Another blurb in the same issue of The American Brewer reported that the Maier bottling plant “had just been leased by owner Edward Maier to parties who were to enter into an extensive sales program for selling Cereal Beverages [Prohibition-era euphemism for near beer].”
The brewery reopened in May 1932 under a $10,000 federal bond, with its operations limited to “the movement of manufactured [legal] product on hand,” the July issue of The American Brewer wrote, also revealing that petitions in involuntary bankruptcy were filed in mid-June against Maier and his company. In June, Maier Brewing was forced into bankruptcy by creditors and put into a court-appointed receivership, but did not resume brewing until after Prohibition was repealed.
It wasn’t until 1940 that Maier finally regained control of his brewery in a court settlement — seven years after Prohibition ended. But tragically, he perished in a house fire three years later. Although it was never again family-owned, Maier Brewing eventually regained its status as one of LA’s biggest breweries over the years, and was responsible for the (in)famous Brew 102 in the 1950s. The company existed into the early 1970s before being renamed General Brewing, and then fading away.
Confirming the aforementioned fears of its owner, as quoted in the Los Angeles Herald, Mathie Brewing was out of the brewing business even before January 17, 1920, when Prohibition took effect. That month, advertisements began appearing in the Herald hawking apple cider from Watsonville, California for delivery, and recommending “Serve Cider — the 1920 Beverage — for Health.” The cider was “stored in glass enamel-lined steel tanks” — the same ones Mathie had bragged about installing in articles and ads when he built out his brewery. The ads were for “Atlas Beverage Co. (formerly Mathie Brewery),” apparently a bottling plant and local distributor.
On June 23, the Herald ran an article announcing that one of the warehouses at the brewery would be used for preserving and dehydrating fruits and vegetables, as well as making by-products from them.
Then, in the February 18, 1921 edition of the San Pedro Daily News, an article announced that Mathie and his company’s board of directors had decided “the plant should be sold for the best possible price and at the earliest opportunity.” The newspaper added, “When Mr. Mathie was first asked [before the Volstead Act went into effect] what was to be done with the plant, he said he guessed he’d dedicate it to the prohibition element of the country…” Hence, the soft cider company.

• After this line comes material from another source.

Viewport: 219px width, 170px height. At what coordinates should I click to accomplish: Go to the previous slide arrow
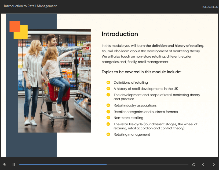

By late March, the brewery was sold to the Imperial Cotton Mills Company of Los Angeles, to be converted into a 20,000-spindle textile mill. That spring, Mathie was selling those glass enamel-lined steel tanks, the brewhouse, bottling line and other equipment in Herald classified ads, and in October, harvest season, classified ads ran to sell the brewery’s trucks for hauling grapes.
The Mathie Brewing property did become a brewery once again, however — after Repeal. San Diego’s Balboa Brewery purchased the facility as its second location in 1934, according to a 2018 article in West Coaster by Sheldon Kaplan entitled “A Look Back: San Diego Beer History from 1868 to 1953,” then changed its name to Monarch Brewing in 1936, but went out of business in 1942.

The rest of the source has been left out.